> [PAGE EXCERPT]:

..........

The Astroworld Festival held on Friday represented, to some, a return to normalcy. The sold-out concert was packed, with 50,000 people eager to forget the throes of anxiety brought on by the pandemic.
But as people danced and chanted to the music, none of them anticipated the tragedy slowly brewing.
After 9 p.m., rapper and event organizer Travis Scott was still performing—40 minutes over the expected time. And as the rapper performed, the event-goers inched towards the stage.
“Once (Scott) started, all hell broke loose,” 23-year-old Alexis Guavin, an event goer, said. “All of what is to be 50,000 people ran to the front, compressing everyone together with the little air available.”
In footage that emerged after the concert, the rapper pauses in confusion as an ambulance with flashing lights moved into the crowd.
“There’s an ambulance in the whoah whoah,” Travis said.
Moments later, Travis Scott was seen interrupting his performance requesting help for a fan that had passed out.
But in another video, the rapper is seen asking fans, “Who asked you to stop? Y’all know what Y’all came to do.”
In the catastrophe that followed, with people pushing and shoving, eight of the 50,000 party attendees died. All aged between 9 and 27, with hundreds more injured—including a nine-year-old boy in a coma.
Travis Scott, following the incident, took to his Twitter account to say that he is “absolutely devastated by what took place last night.”
“My prayers go out to the families and all impacted by what happened at Astroworld Festival,” his statement read.
Travis expressed that he was willing to offer his total support for the Houston PD.
However, when he was asked whether Travis Scott should have stopped the event by NBC’s “TODAY” show co-host Savannah Guthrie, Houston’s fire chief said, “Absolutely. Look: We all have a responsibility starting from the artist down.”
Recalling the footage of the ambulance in the middle of the crowd, Chief Samuel Pena said, “At one point, there was an ambulance that was trying to make its way through the crowd. And he’s got, the artist has, command of that crowd.”
Demanding for accountability for the stampede on Friday, the parents of the nine-year-old boy fighting for his life in hospital are suing Travis Scott. With the boy’s lawyer saying, “This young child and his family will face life-altering trauma from this day forward, a reality that nobody expects when they buy concert tickets.”
On top of this suit is another alleging that the event’s surprise guest Drake incited the crowd.
Drake broke his silence and posted a instagram statement offering his condolences to the victims and their families.
The police have launched an investigation, including allegations that somebody was injecting people with drugs in the crowd.

..........

> [GIVEN MATERIAL]:
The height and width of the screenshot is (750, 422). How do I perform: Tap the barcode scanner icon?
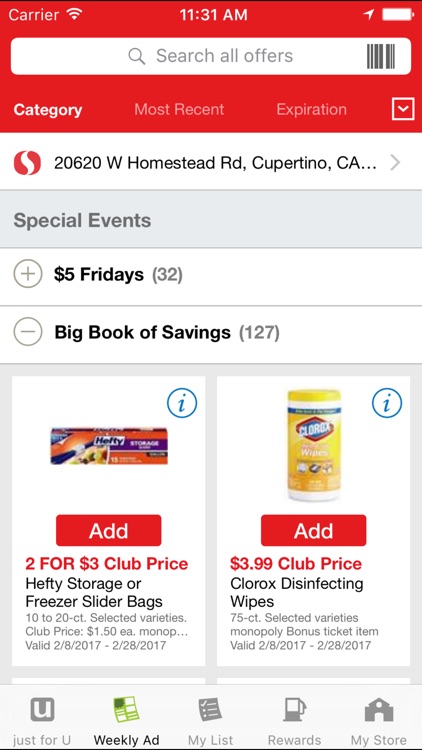tap(381, 56)
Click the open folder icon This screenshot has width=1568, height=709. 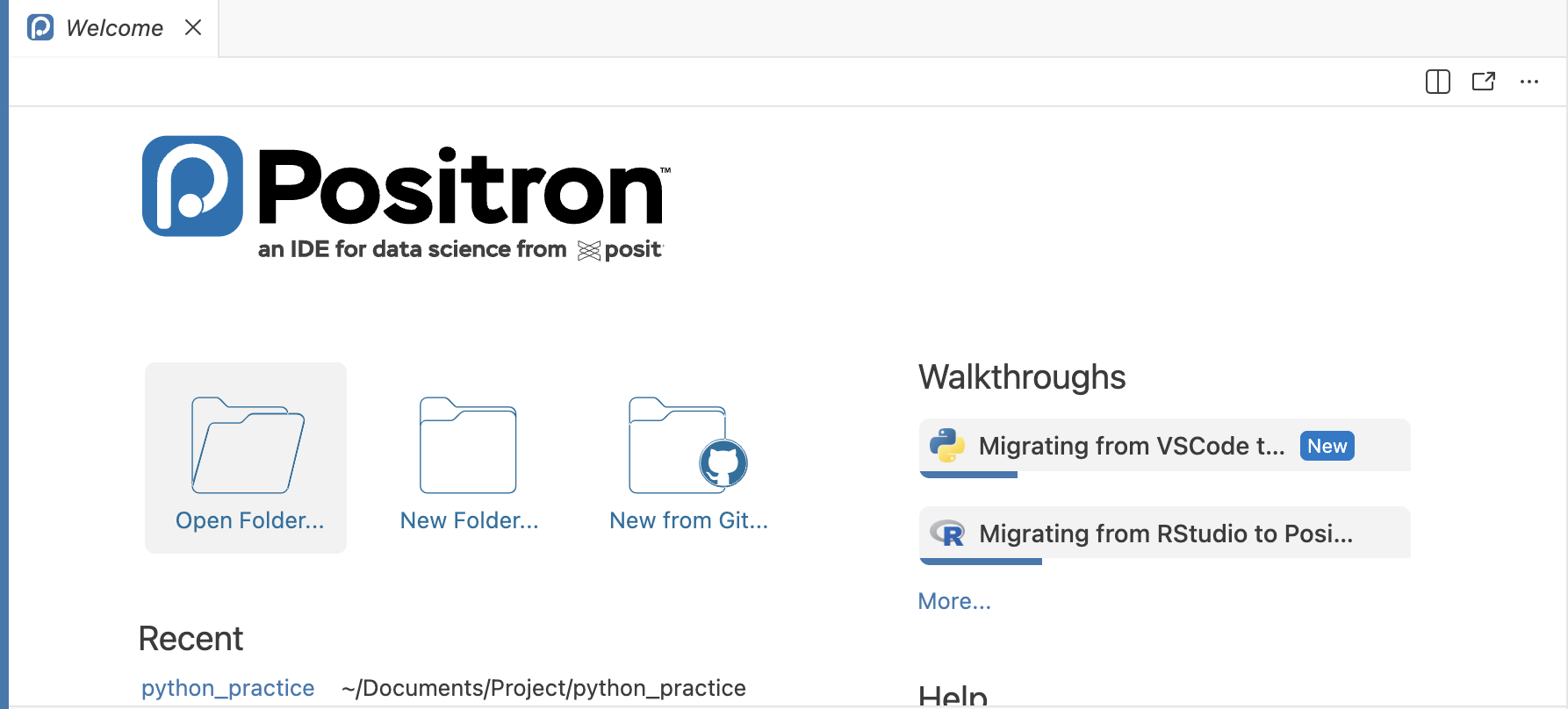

..........

> [EXERCISE INSTRUCTIONS]:
**A)** List every person the Astroworld Festival article names, in order of first appearance.
**B)** Copy the part of the Astroworld Festival article that opens with the words containing "In footage that" and closes with "had passed out.".

> [ANSWERS TO EACH TASK]:
**A)**
Travis Scott
Alexis Guavin
Savannah Guthrie
Samuel Pena
Drake

**B)**
In footage that emerged after the concert, the rapper pauses in confusion as an ambulance with flashing lights moved into the crowd.
“There’s an ambulance in the whoah whoah,” Travis said.
Moments later, Travis Scott was seen interrupting his performance requesting help for a fan that had passed out.